▸ **TASK PROMPT**: Once you have located the line containing "Click the Quantity dropdown chevron arrow" in the material below, return it exactly along with each line after it through the line containing "Viewport: 943px width, 671px height.".

▸ **EXERCISE DATA**:
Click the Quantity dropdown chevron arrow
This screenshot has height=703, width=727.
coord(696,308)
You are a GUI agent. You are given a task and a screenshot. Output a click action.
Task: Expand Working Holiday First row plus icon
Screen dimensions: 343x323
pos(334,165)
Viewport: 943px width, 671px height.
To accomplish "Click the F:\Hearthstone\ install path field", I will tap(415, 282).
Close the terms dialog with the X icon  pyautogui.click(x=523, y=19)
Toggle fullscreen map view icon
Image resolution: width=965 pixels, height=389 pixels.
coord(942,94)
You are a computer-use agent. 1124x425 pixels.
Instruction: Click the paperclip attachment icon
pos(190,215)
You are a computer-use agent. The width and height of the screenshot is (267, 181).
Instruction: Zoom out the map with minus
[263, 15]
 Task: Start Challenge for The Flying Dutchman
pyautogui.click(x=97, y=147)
...
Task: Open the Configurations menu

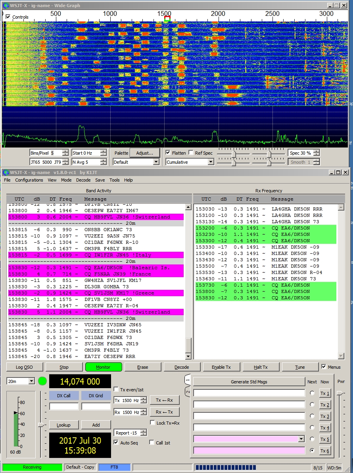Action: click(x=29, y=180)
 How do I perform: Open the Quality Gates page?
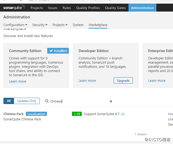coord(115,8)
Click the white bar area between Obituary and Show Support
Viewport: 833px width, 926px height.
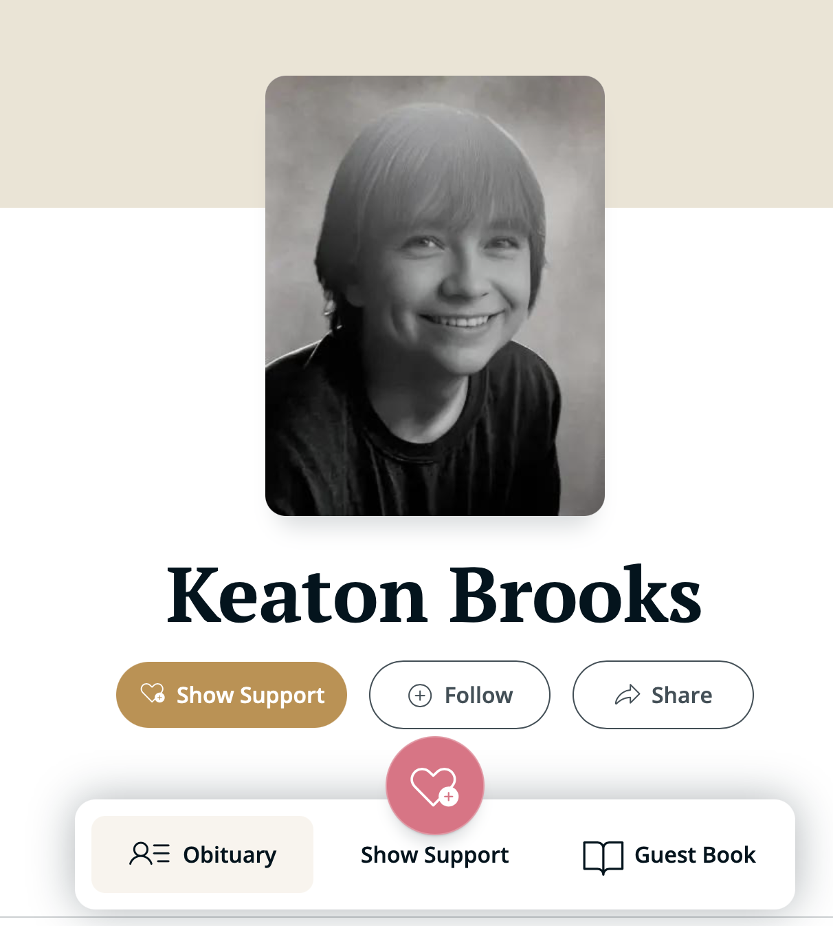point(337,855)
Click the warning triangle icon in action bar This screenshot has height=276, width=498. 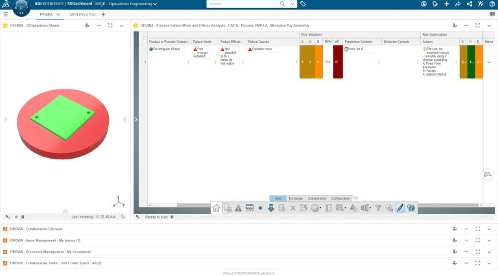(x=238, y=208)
--
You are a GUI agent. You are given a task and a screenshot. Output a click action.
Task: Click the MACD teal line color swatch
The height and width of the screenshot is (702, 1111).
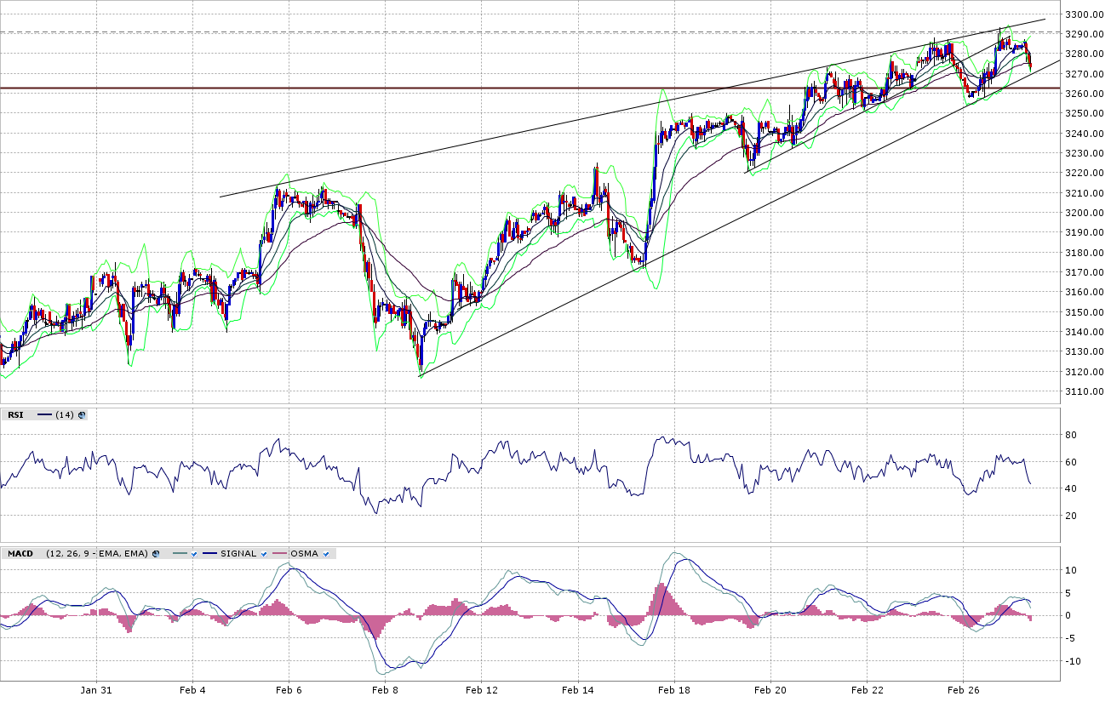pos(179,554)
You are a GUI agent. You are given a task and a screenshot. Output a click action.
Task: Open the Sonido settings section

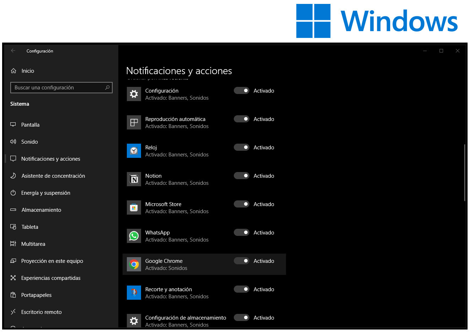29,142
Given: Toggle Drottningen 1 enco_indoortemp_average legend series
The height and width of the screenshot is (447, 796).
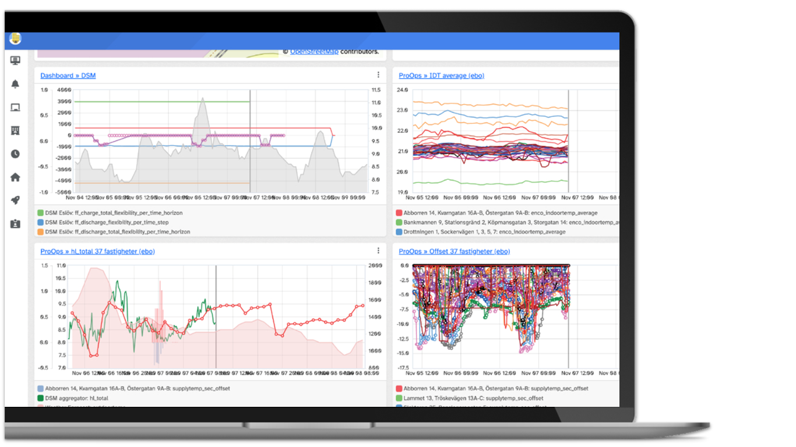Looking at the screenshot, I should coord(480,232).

▸ **FINAL ANSWER**:
Click the Quantity dropdown chevron arrow
This screenshot has height=703, width=727.
coord(696,308)
You are a GUI agent. You are given a task and a screenshot. Output a click action.
Task: Expand Working Holiday First row plus icon
Screen dimensions: 343x323
pos(334,165)
Viewport: 943px width, 671px height.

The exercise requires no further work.